For Ubuntu, With Love. - nrbafna
http://nbafna.blogspot.com/2010/05/for-ubuntu-with-love.html

======
ideamonk
" Please work with Adobe and do something. " -- as if Adobe would be willing
to port it for free or spend so many hours that.

Btw wine runs Photoshop 7 perfectly, might run new apps too in future.

"Ubuntu can never be a worldwide OS with major applications not running. "
Well, world-wide users wont have a majority as power users or developers. It
runs a browser - that really enough for the 50% or more of "world-wide" users
I think.

Looking at mention of OS X :P

People who can't buy a Mac run Linux. People who can't install Linux run
Windows. People who know what they're doing - ride anything the way they want.

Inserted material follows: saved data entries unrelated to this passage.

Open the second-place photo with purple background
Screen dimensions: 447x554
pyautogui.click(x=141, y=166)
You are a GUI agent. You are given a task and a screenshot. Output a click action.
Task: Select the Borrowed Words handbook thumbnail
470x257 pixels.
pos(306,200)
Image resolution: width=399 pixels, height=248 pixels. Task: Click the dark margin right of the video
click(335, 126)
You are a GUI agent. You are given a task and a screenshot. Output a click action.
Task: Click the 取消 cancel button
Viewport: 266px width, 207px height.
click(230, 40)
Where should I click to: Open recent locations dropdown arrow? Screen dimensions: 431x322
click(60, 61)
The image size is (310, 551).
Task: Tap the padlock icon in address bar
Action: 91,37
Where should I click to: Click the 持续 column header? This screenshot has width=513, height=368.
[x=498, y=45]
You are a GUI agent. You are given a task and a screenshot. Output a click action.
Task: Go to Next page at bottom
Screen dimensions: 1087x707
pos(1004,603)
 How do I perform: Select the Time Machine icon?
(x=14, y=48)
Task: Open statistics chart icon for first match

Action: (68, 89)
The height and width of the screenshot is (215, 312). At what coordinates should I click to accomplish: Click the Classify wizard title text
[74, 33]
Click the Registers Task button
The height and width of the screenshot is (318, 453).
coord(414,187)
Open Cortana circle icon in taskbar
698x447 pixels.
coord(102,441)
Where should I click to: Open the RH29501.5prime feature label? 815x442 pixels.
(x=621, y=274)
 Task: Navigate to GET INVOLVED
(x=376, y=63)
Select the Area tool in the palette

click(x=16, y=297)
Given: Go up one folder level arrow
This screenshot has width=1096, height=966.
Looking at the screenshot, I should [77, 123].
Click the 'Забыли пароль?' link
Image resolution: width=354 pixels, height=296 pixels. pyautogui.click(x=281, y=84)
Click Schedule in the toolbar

Ubuntu == The linux you can run on grandpa's desktop ?! :)

------
nrbafna
but, still as end-user and web-developer and designer, i would love to be able
run CS natively on ubuntu. and, i bet there are a lot more. well, if the
market for ubuntu expands, wouldn't adobe want to develop products for linux
too? and, why will it port it for free. ubuntu it free, doesn't mean all
applications on it have to be.

+1 on "people who can't buy a Mac run Linux. People who can't install Linux
run Windows. People who know what they're doing - ride anything the way they
want.".

------
nrbafna
A blog post on what Ubuntu needs from an average end-user's point of view.